Of the 363 households, 32.8% of which had children under the age of 18 living with them, 45.5% were married couples living together, 6.1% were cohabitating couples, 30.3% had a female householder with no spouse or partner present and 18.2% had a male householder with no spouse or partner present. 38.8% of all households were non-families. 35.0% of all households were made up of individuals, 22.0% had someone living alone who was 65 years old or older.

The median age in the city was 41.5 years. 26.0% of the residents were under the age of 20; 4.2% were between the ages of 20 and 24; 22.5% were from 25 and 44; 24.4% were from 45 and 64; and 22.9% were 65 years of age or older.

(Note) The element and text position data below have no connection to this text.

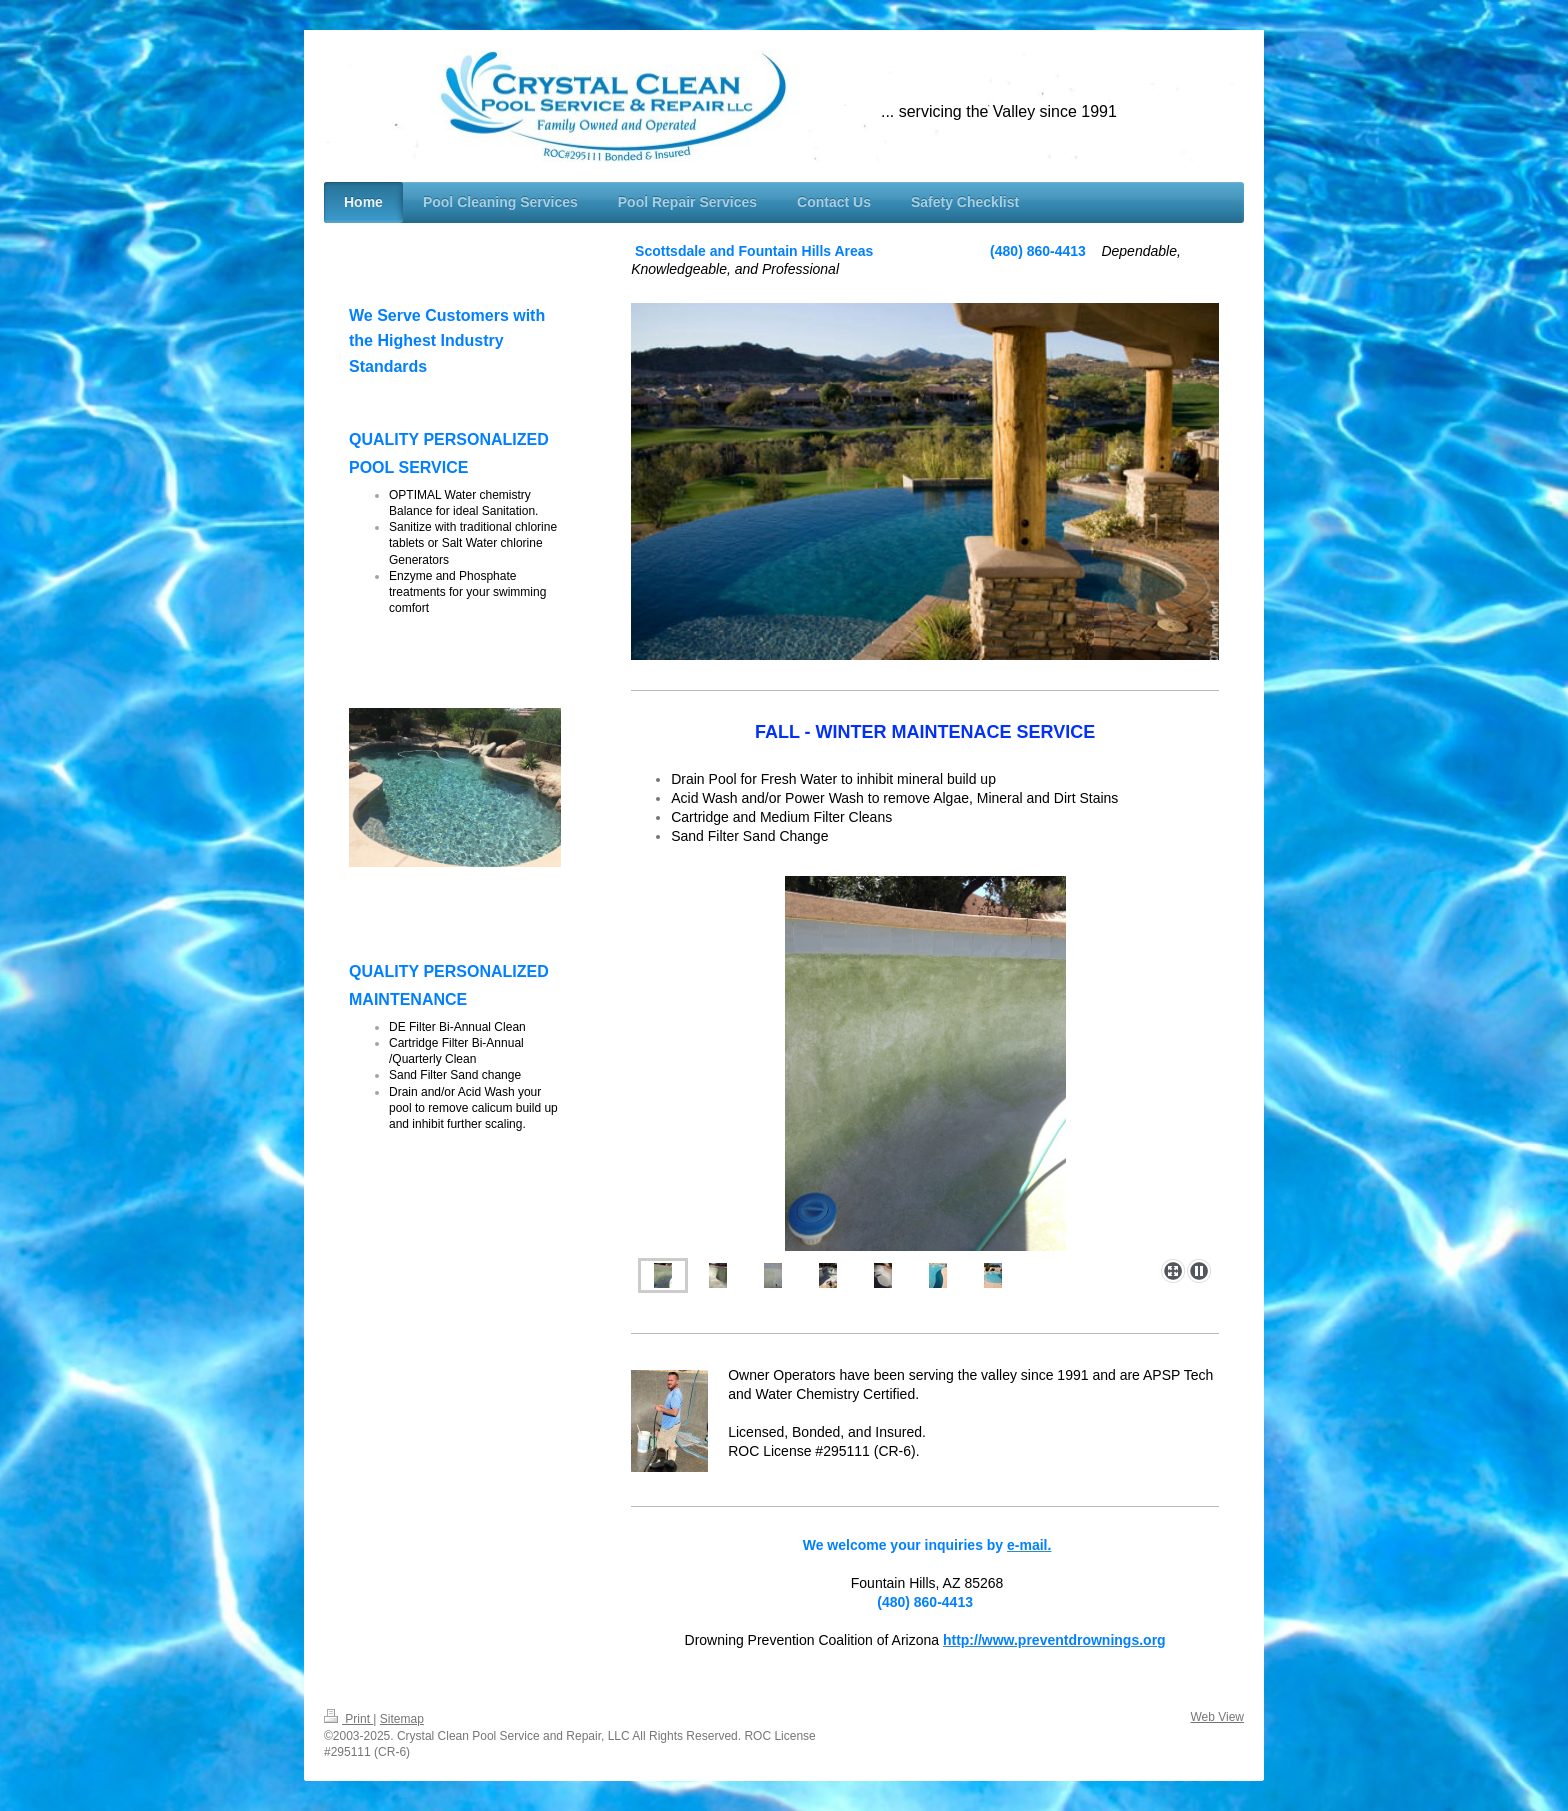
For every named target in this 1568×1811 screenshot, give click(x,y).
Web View (1217, 1717)
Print (348, 1719)
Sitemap (402, 1719)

The gender makeup of the city was 47.3% male and 52.7% female.

===2010 census===
As of the census of 2010, there were 912 people, 378 households, and 226 families living in the city. The population density was 723.8 PD/sqmi. There were 415 housing units at an average density of 329.4 /sqmi. The racial makeup of the city was 99.0% White, 0.1% African American, 0.1% Native American, 0.2% Asian, and 0.5% from two or more races. Hispanic or Latino of any race were 0.4% of the population.

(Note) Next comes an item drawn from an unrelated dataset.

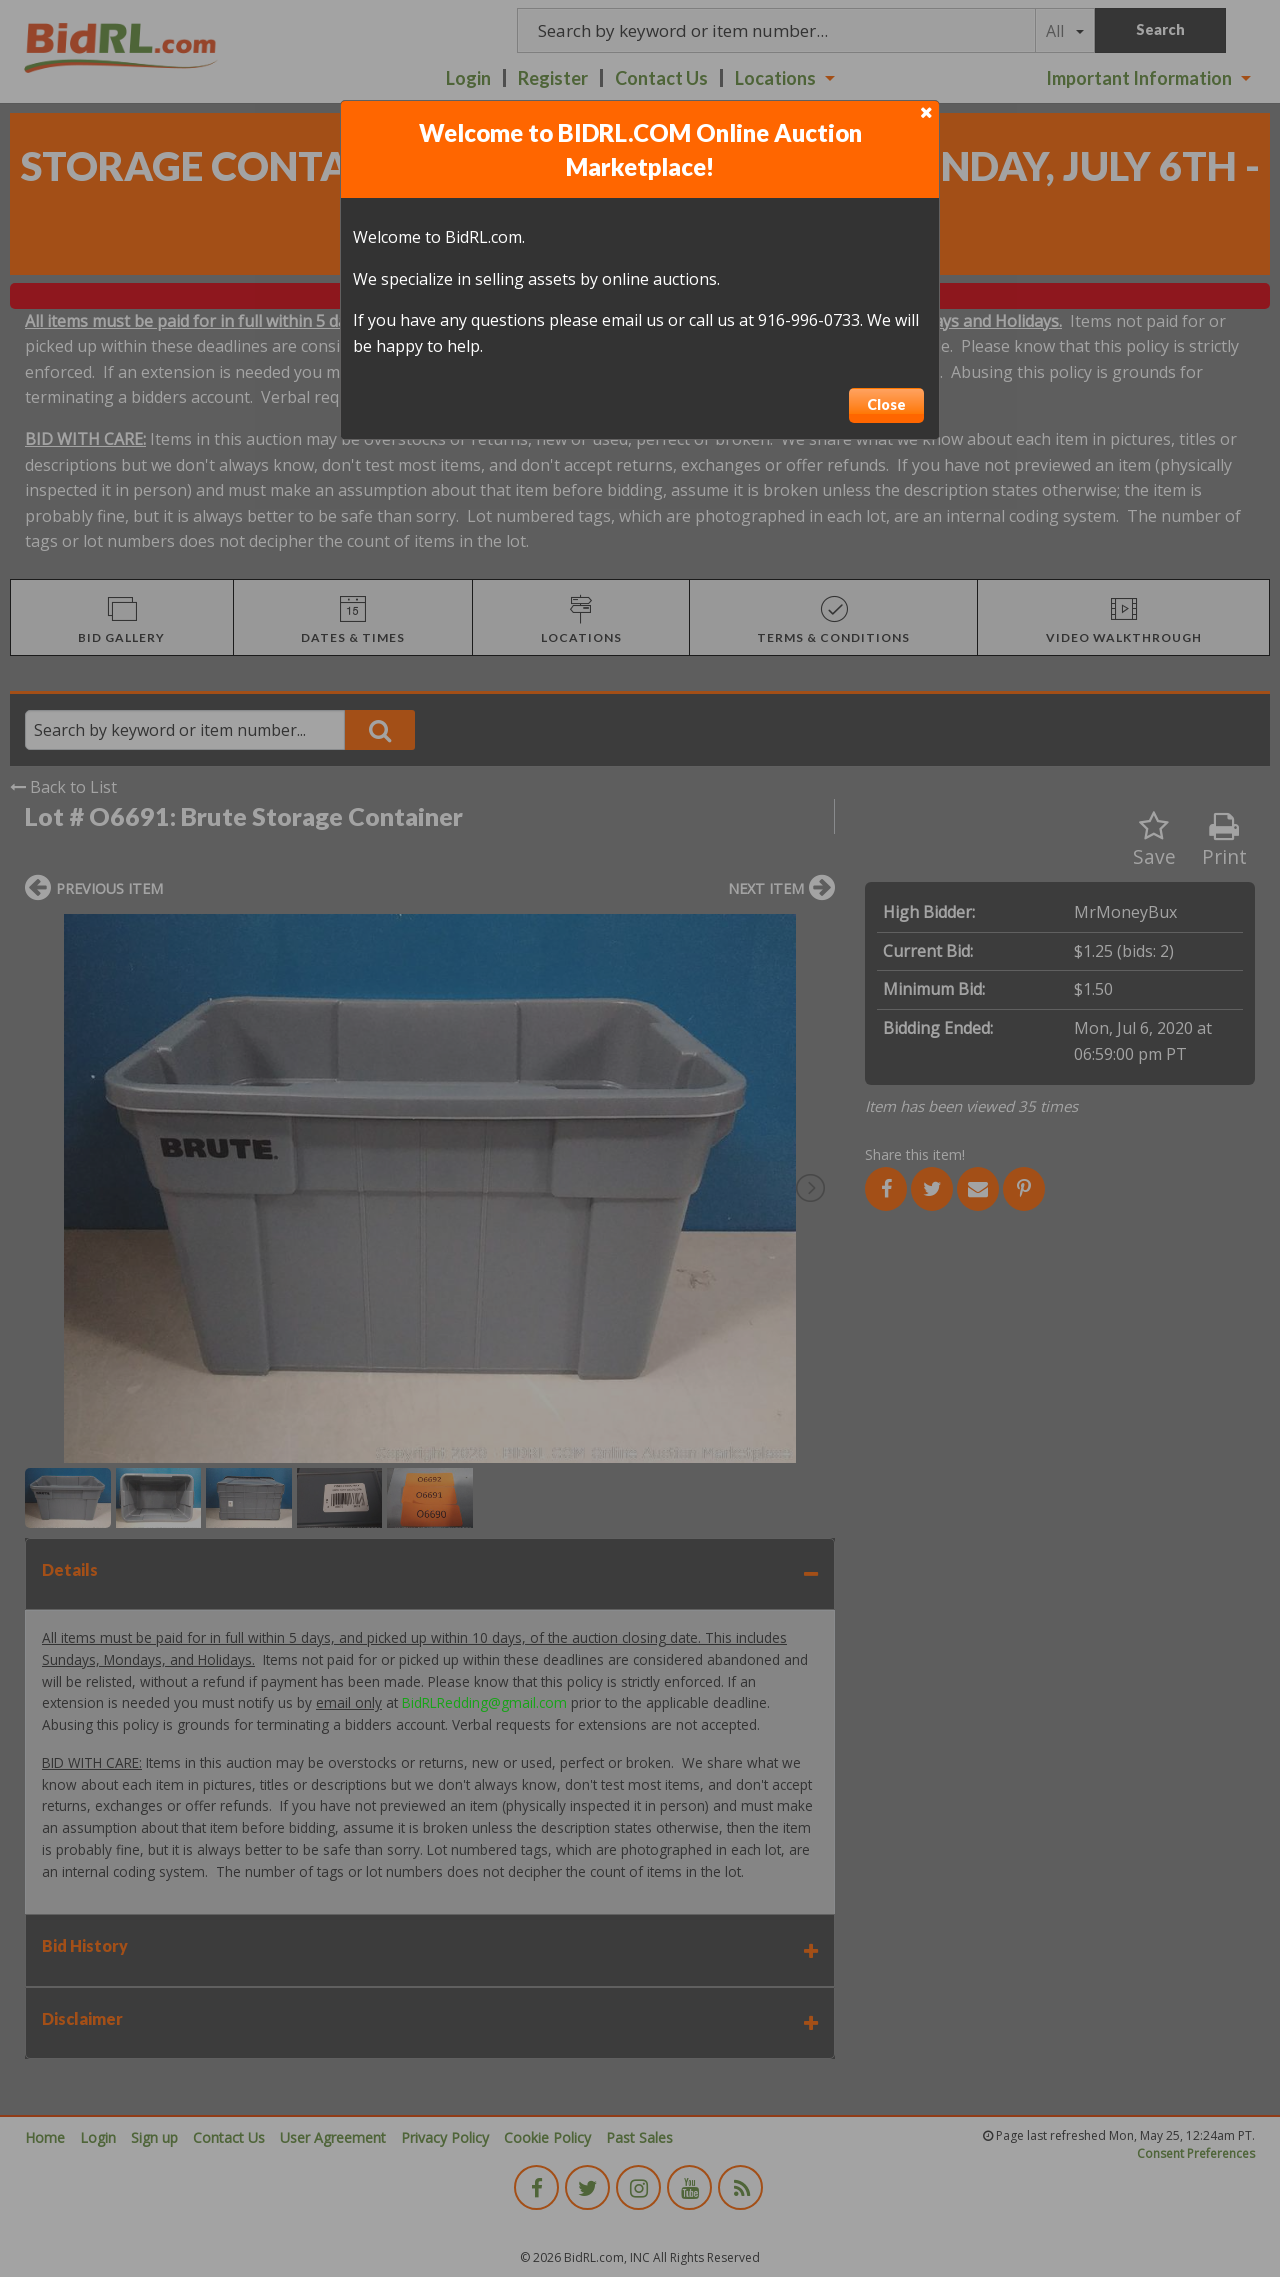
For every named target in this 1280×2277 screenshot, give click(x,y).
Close (886, 404)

There were 378 households, of which 30.4% had children under the age of 18 living with them, 45.2% were married couples living together, 11.4% had a female householder with no husband present, 3.2% had a male householder with no wife present, and 40.2% were non-families. 35.4% of all households were made up of individuals, and 14.3% had someone living alone who was 65 years of age or older. The average household size was 2.29 and the average family size was 2.98.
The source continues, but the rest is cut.